Extreme Fever
When a game mechanic is finally set, you may think the team can simply start building levels and adding art, music and effects. That’s true to some extent, but at PopCap, we don’t want to make just decent games — we want to make extraordinarily fun games that everyone loves to play. So once the game mechanic is set, it’s time to refine and refine it with new features until there’s enough variety and challenge to keep people playing for hours.
More power to ya!
One of the first features to show up was power-ups — special shots triggered by hitting specially colored pegs. (The Magic Powers now famously known as Bjorn’s Super Guide and Jimmy’s Multiball were originally special shots that came out of this phase.)
The special pegs appeared on the board randomly, and sometimes all at once.

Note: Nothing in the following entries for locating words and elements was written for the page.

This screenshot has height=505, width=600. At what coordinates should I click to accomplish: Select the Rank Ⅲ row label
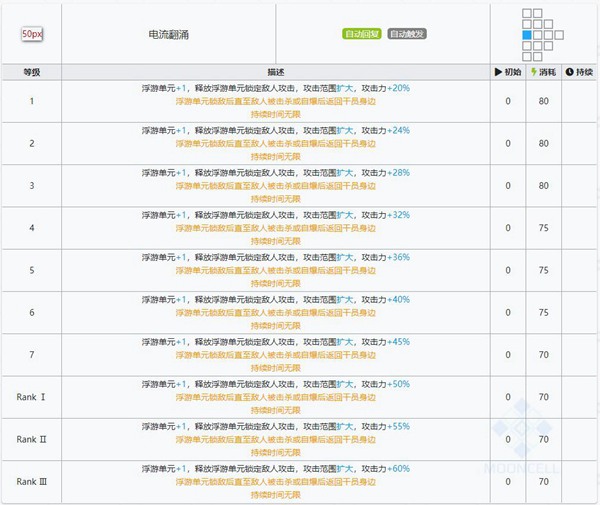coord(32,481)
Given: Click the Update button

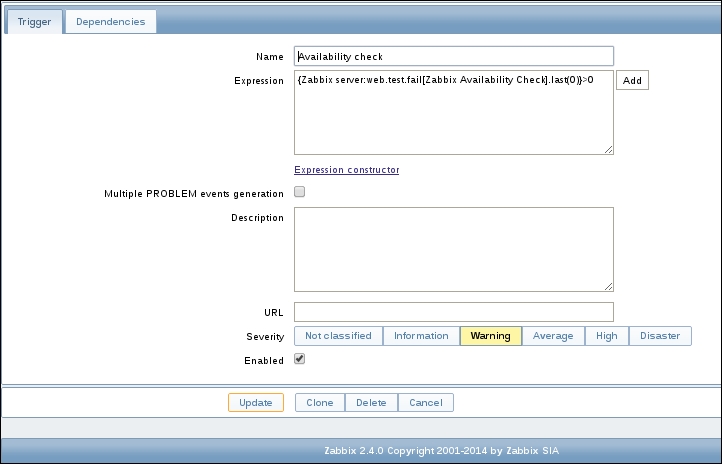Looking at the screenshot, I should [255, 402].
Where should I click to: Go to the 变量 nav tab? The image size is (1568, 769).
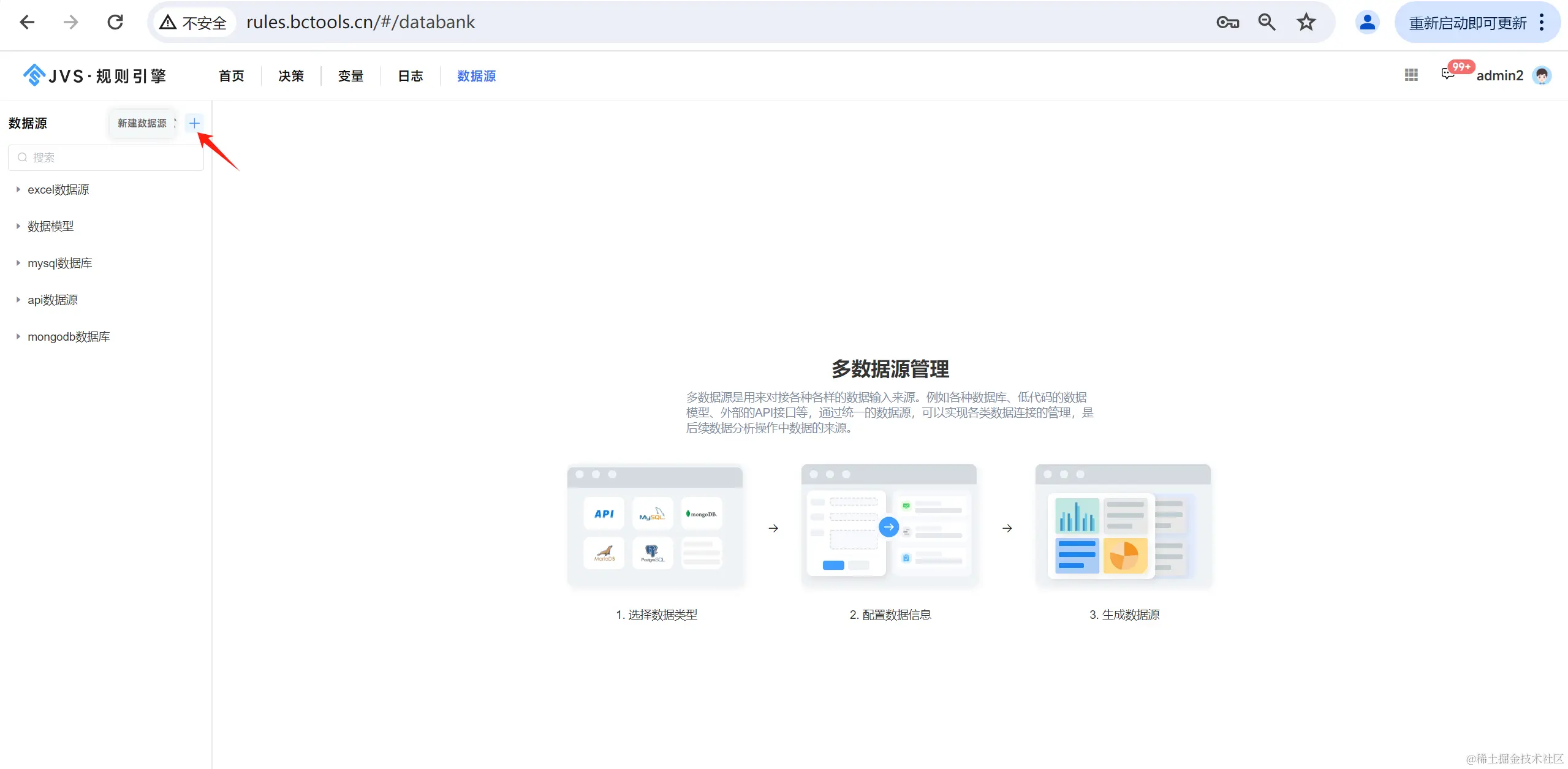click(350, 76)
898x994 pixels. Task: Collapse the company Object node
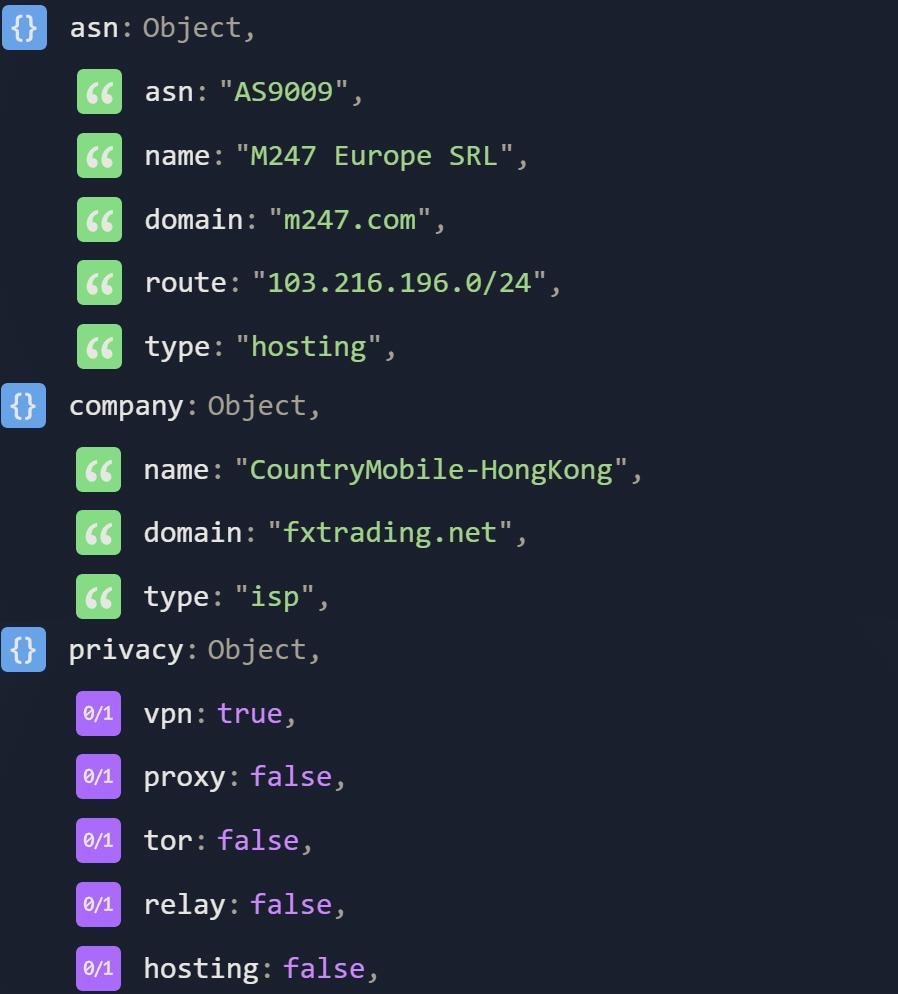[x=126, y=406]
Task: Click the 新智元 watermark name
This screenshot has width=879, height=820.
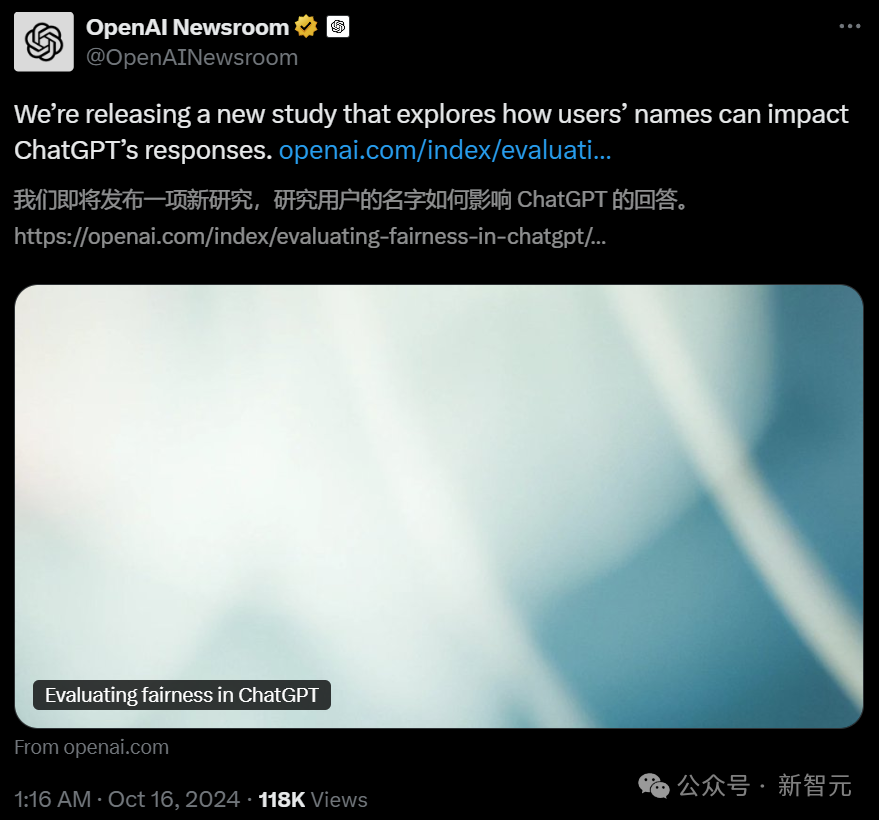Action: tap(815, 785)
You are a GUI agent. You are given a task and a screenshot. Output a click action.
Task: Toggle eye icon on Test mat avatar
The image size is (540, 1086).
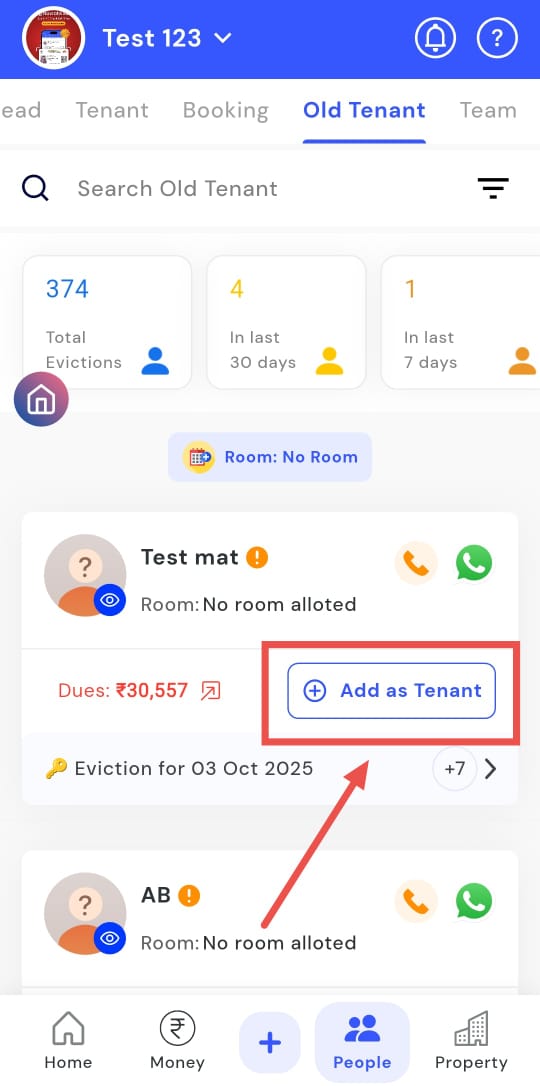click(x=109, y=600)
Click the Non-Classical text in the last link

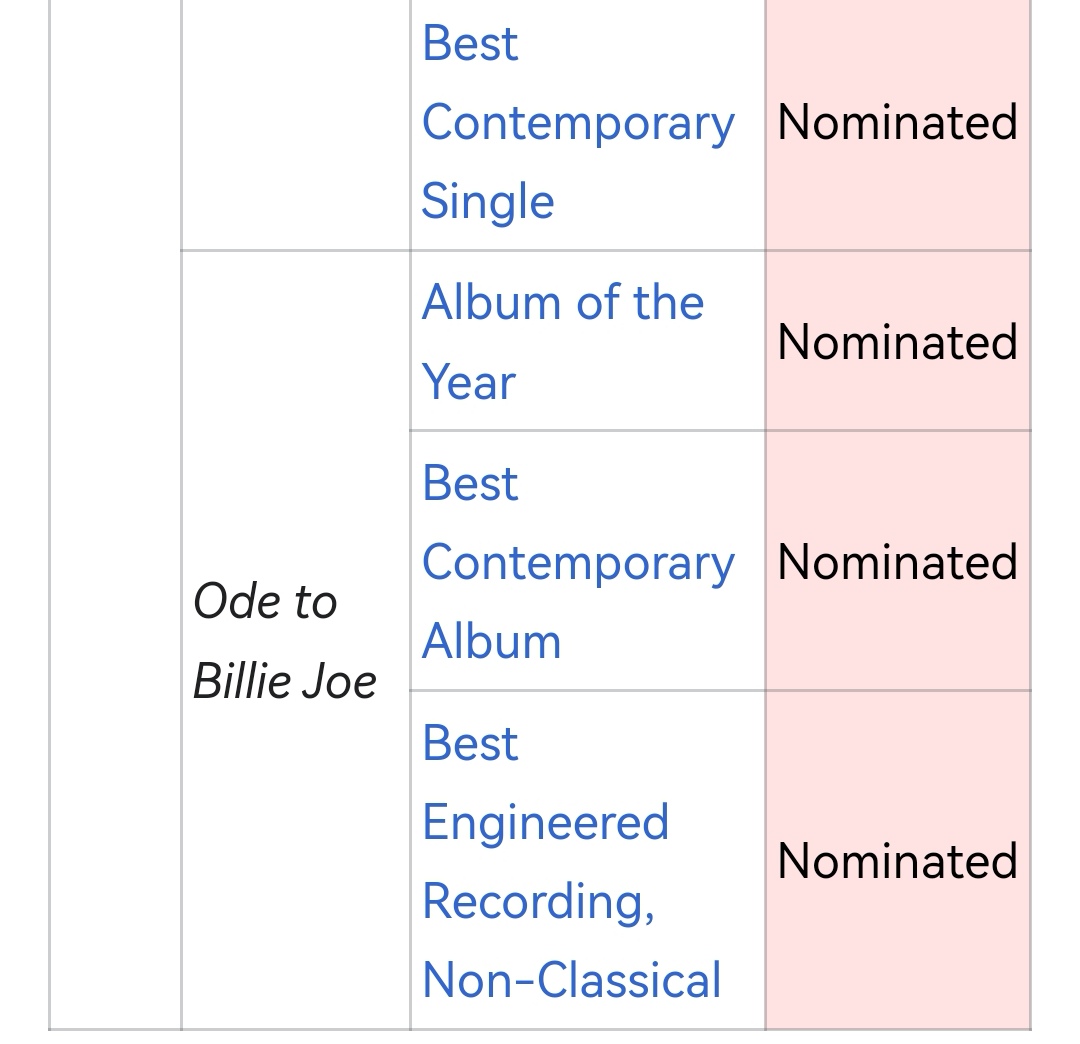point(572,980)
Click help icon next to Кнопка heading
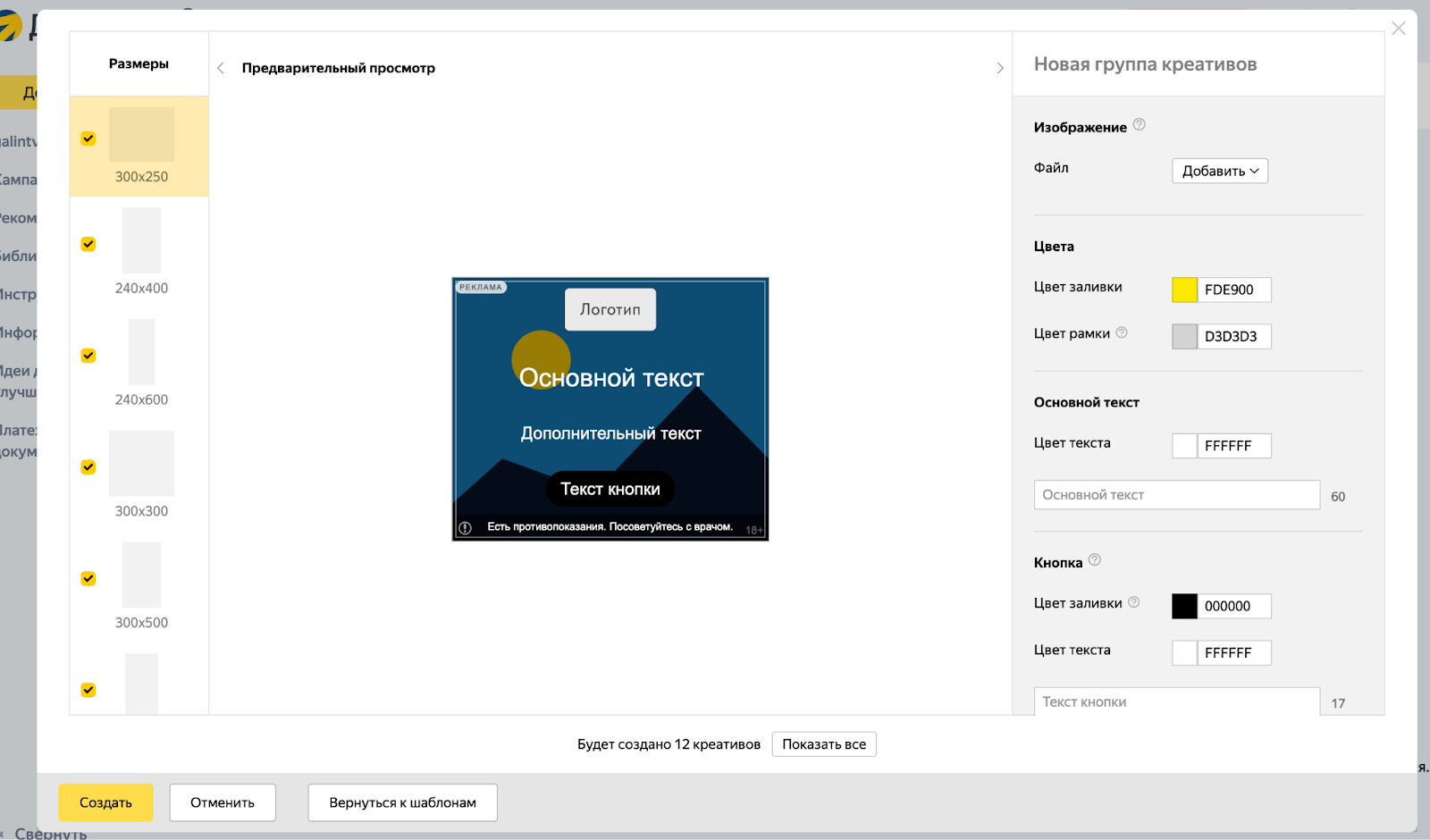1430x840 pixels. pyautogui.click(x=1095, y=560)
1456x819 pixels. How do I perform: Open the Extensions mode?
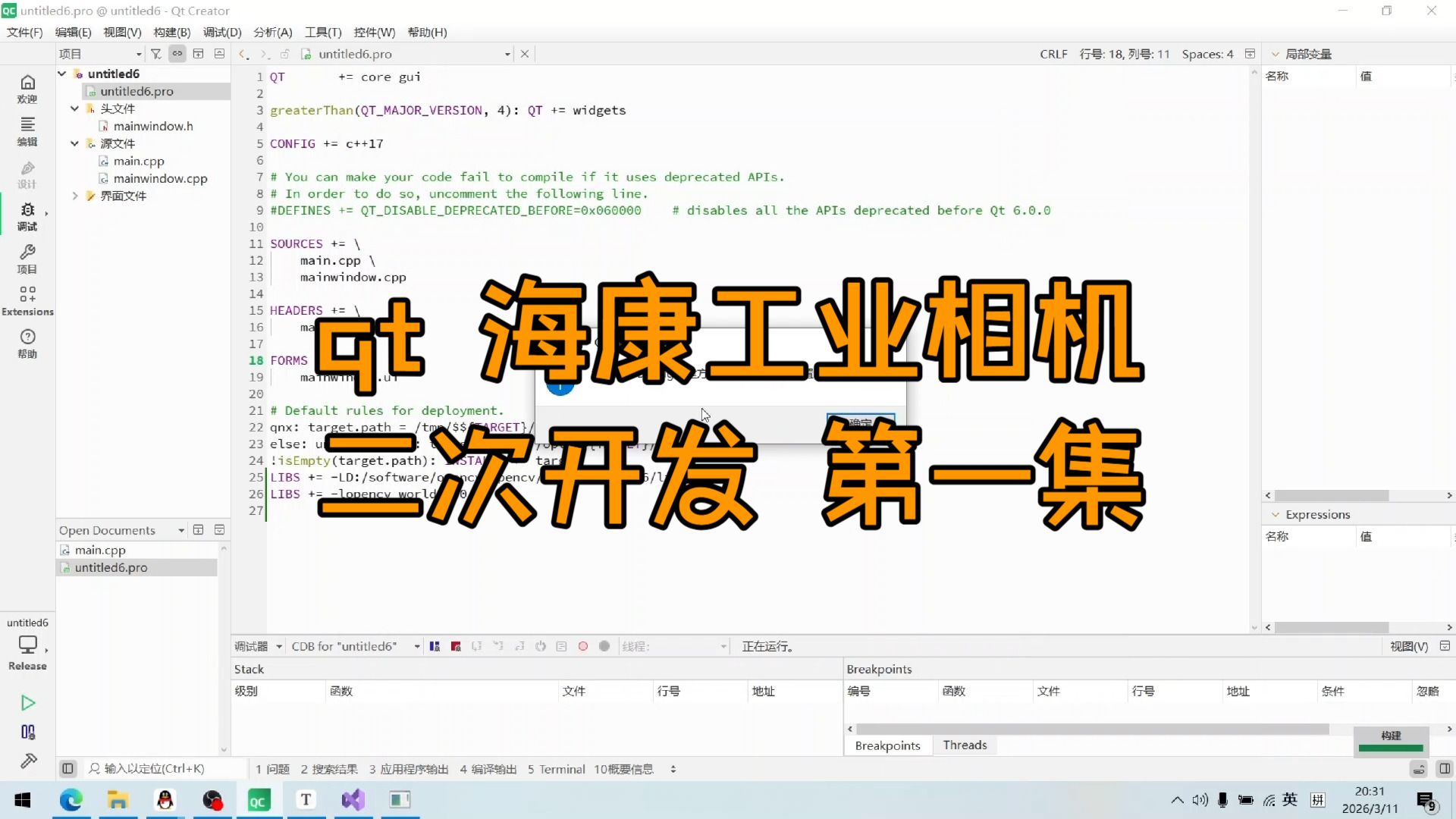pyautogui.click(x=27, y=301)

People tossed in all kinds of ideas for special shots, but when they were all active at once, game play became nearly as chaotic as when you fired a hundred balls. Choosing just some special kinds of shots and throwing away the rest risked losing some of the most enjoyable parts of the game. Something had to give… but what?
The levels also had plenty of their own unique features competing for attention. One level in particular, which featured pinball-style flippers (now Claude’s Flippers), helped push the thinking in a different direction.
The team realized that things like the Flippers didn’t need to be attached to a level. Flippers, along with other special shots, could be the power-ups. And instead of each shot having its own colored peg, the green peg could trigger any kind of power-up, giving the player the choice of which power to use.
Of course, as you’ll read about later in The Art of Peggle, the power-ups still had room for evolution. But narrowing it all down to a single green peg was no small feat. In addition to cleaning up the levels, this new power-up direction gave the player a new layer of strategy to explore, and the game gained a new level of excitement.